- [DOCUMENT EXTRACT]
--

[Python-Dev] urllib2 and urllib

Moshe Zadka moshez@zadka.site.co.il
Wed, 28 Feb 2001 12:43:08 +0200 (IST)


(Full disclosure: I've been payed to hack on urllib2)

For a long time I've been feeling that urllib is a bit hackish, and
not really suited to conveniently script web sites. The classic example
is the interface to passwords, whose default behaviour is to stop
and ask the user(!).

Jeremy had urllib2 out for about a year and a half, and now that I've
finally managed to have a look at it, I'm very impressed with the
architecture, and I think it's superior to urllib. 

>From the "outside" it's not that different then urllib, in that it
has mainly a "urlopen" function (no urlretrieve, which I always felt
misplaced). It's configurability is much different, though, and
IMHO much more pleasent. 

The code, however, was a bit stale, and a bit too "play-groundish", though.
Fortunately, I've been payed to add some features to the code, and I have
already added most features from urllib which weren't there, and some
features that are not in urllib (for example, proxy authentication).

It will still need some work to be an industrial-strength client library
(e.g., client-side cookie support, referer support in redirections,
support for 303 redirection), but most of these are much easier to do
based on what is currently urllib2. 

A major misfeature of urllib2 up to now was that it was not documented.
Fortunately, my client saw it as a problem too, so I have a rough sketch
of a library reference chapter, and I will write a Python HOWTO before
finishing with this project.

--

- [GIVEN RECORDS]
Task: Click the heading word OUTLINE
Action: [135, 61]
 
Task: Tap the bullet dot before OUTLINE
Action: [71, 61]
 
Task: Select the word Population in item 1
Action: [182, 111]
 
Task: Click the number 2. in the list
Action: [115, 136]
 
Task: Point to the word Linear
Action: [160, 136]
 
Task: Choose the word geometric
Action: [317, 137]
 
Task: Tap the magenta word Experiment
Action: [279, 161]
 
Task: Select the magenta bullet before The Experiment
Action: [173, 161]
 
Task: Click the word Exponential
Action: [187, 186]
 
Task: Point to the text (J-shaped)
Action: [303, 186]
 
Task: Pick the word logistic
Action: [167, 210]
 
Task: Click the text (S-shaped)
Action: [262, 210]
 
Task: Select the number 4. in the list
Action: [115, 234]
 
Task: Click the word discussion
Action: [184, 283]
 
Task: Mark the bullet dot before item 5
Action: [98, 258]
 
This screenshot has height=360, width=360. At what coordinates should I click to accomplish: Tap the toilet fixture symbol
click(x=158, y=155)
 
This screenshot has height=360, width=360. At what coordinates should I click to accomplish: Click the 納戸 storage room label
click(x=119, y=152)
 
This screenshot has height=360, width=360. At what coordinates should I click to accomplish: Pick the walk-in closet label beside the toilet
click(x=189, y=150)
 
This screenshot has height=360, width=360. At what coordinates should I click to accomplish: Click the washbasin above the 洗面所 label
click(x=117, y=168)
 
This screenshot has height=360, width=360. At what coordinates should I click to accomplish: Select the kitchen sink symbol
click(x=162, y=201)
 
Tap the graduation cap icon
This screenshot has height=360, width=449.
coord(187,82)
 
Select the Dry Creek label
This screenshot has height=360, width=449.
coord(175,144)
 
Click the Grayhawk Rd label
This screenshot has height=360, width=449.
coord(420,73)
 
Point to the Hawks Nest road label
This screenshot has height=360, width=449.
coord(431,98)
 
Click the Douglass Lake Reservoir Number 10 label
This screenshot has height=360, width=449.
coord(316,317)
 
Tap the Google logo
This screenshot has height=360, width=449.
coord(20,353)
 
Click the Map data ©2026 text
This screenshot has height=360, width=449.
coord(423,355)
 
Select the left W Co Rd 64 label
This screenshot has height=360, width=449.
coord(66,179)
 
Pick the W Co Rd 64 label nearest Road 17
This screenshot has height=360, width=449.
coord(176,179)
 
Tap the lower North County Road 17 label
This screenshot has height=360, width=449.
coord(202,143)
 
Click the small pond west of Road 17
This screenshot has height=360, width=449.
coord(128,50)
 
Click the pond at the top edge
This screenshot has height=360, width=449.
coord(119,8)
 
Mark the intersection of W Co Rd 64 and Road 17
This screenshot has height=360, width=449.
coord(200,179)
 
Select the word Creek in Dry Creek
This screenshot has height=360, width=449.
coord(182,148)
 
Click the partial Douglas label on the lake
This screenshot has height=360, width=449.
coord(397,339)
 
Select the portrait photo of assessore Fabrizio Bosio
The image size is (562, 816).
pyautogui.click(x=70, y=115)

--

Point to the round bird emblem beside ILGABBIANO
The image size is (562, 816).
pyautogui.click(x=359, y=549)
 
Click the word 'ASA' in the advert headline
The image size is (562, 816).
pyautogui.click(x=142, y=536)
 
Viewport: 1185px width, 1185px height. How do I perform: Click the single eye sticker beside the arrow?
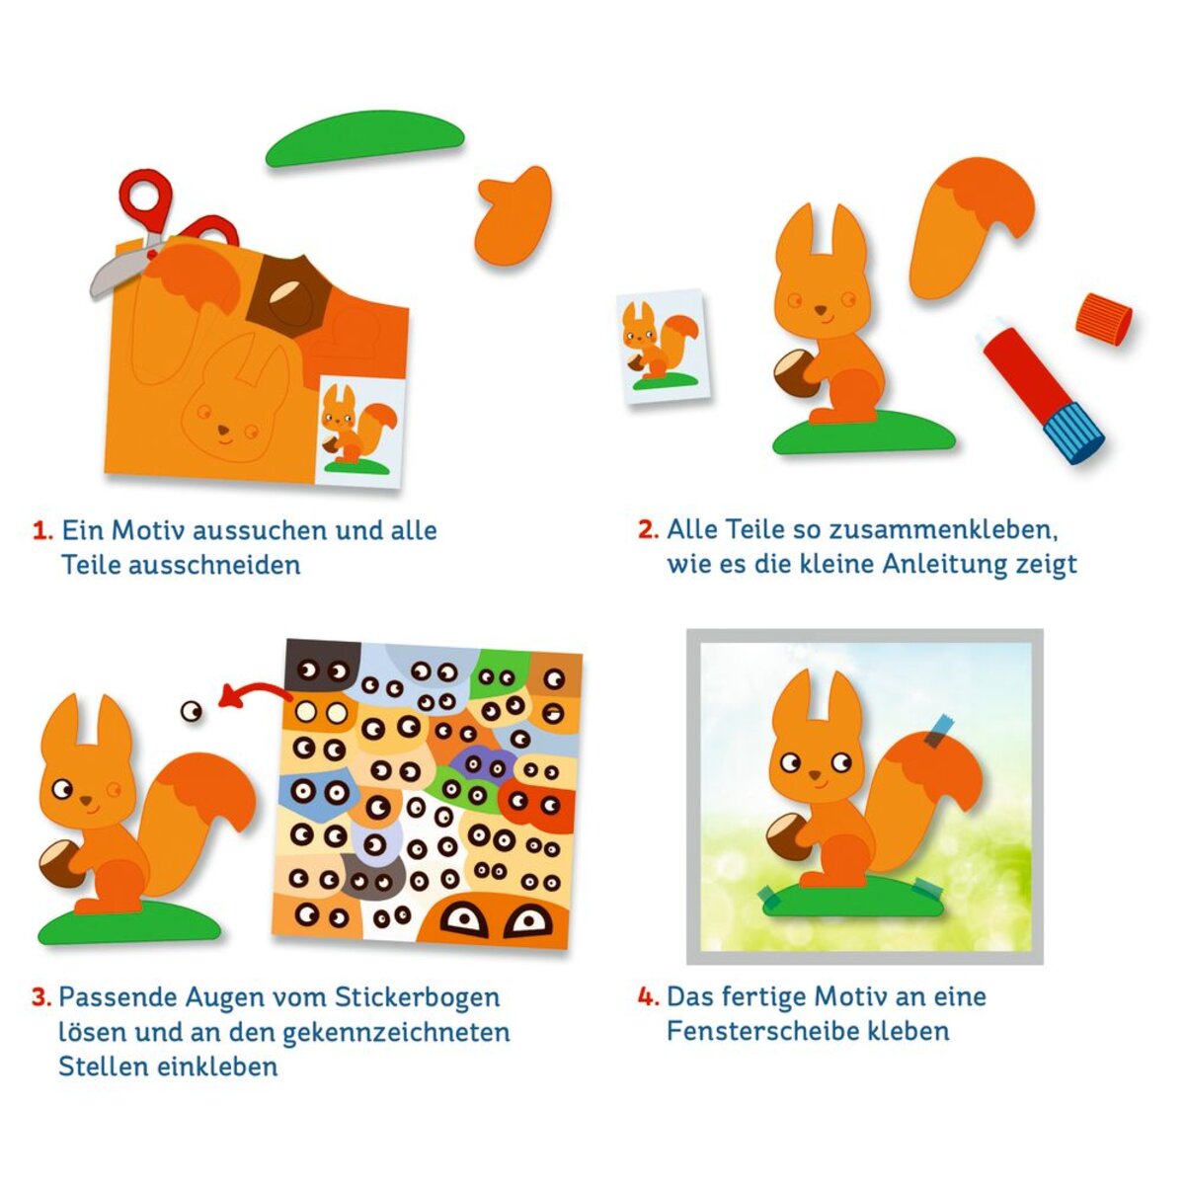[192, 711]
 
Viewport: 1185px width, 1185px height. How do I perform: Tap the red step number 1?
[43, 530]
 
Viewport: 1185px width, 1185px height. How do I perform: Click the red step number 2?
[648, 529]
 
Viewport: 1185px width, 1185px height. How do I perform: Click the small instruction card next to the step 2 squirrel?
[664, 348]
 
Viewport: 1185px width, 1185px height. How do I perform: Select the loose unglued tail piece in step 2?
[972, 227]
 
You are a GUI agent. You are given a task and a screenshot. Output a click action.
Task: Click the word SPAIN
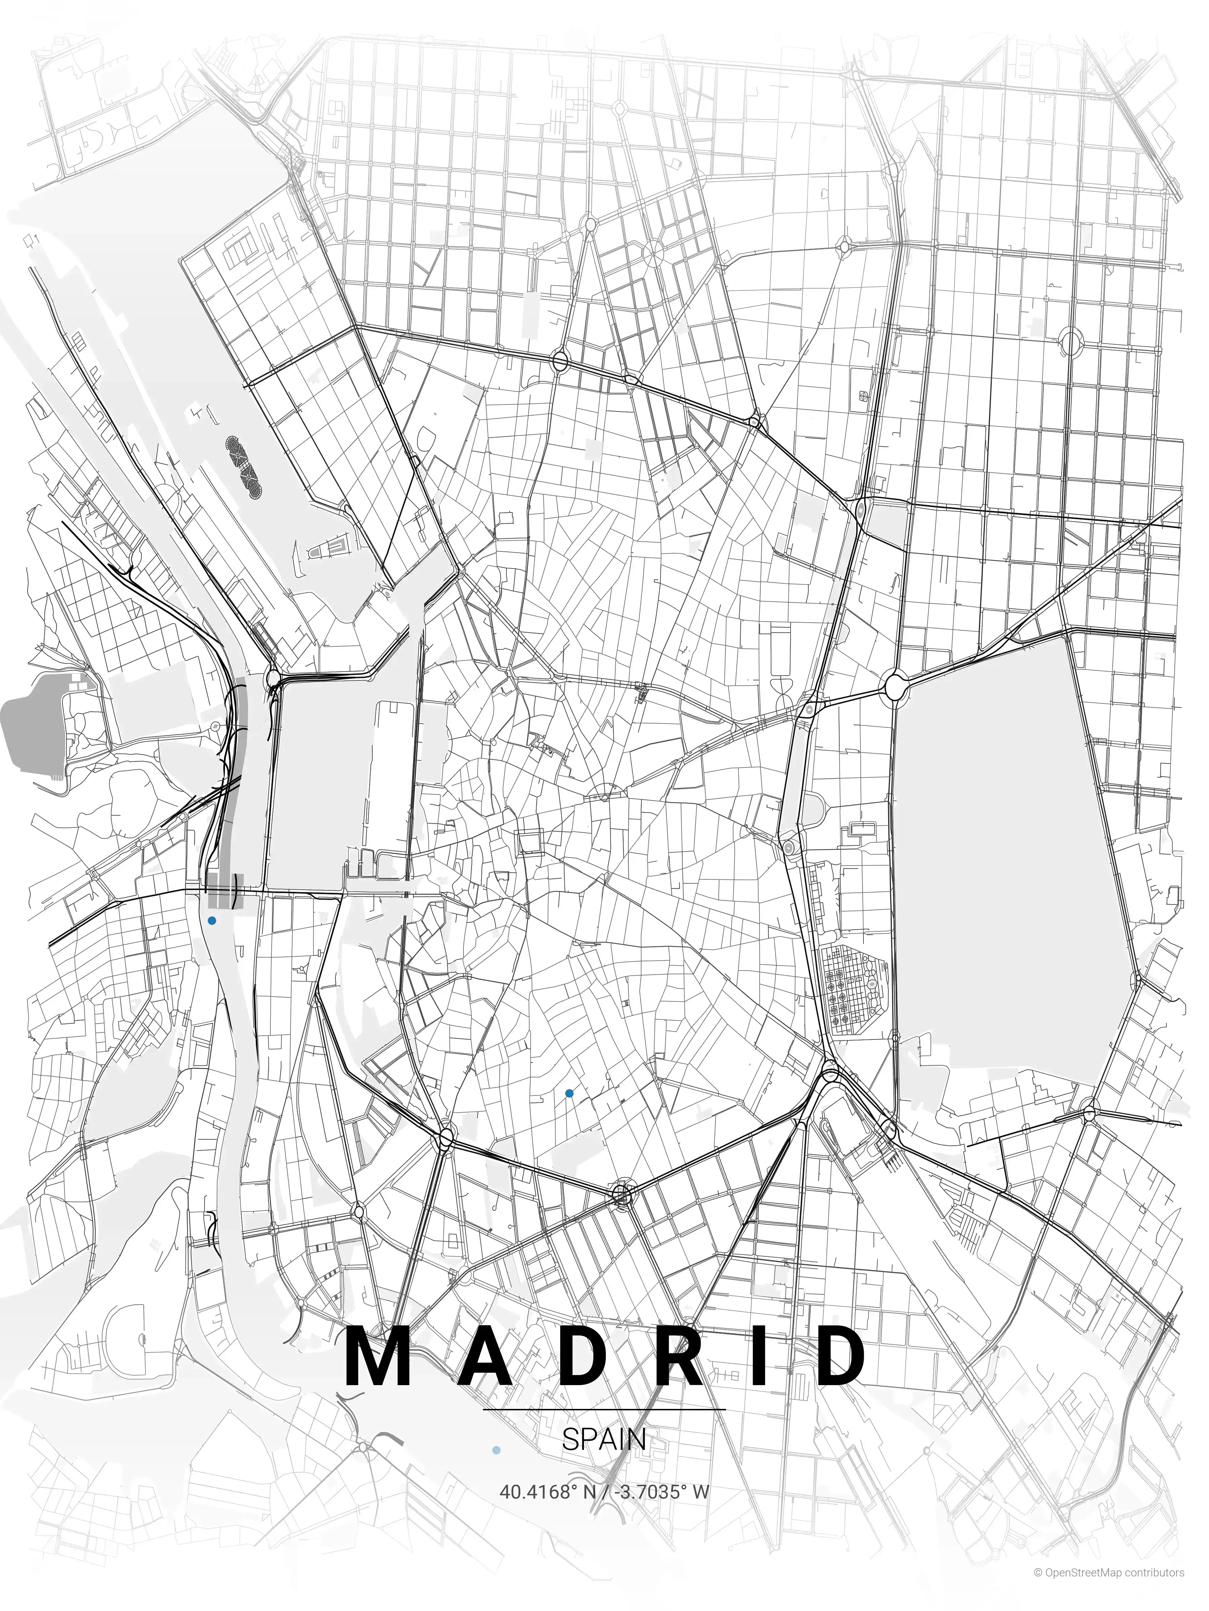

--

- [THE TASKS]
**a)** In the Python-Dev message about urllib2, how long had Jeremy had urllib2 out?
**b)** Duplicate the Python-Dev message word for word between "Fortunately, I've been" and "was not documented.", inclusive.

- [ANSWERS FOR THE TASKS]
**a)** About a year and a half.

**b)**
Fortunately, I've been payed to add some features to the code, and I have
already added most features from urllib which weren't there, and some
features that are not in urllib (for example, proxy authentication).

It will still need some work to be an industrial-strength client library
(e.g., client-side cookie support, referer support in redirections,
support for 303 redirection), but most of these are much easier to do
based on what is currently urllib2. 

A major misfeature of urllib2 up to now was that it was not documented.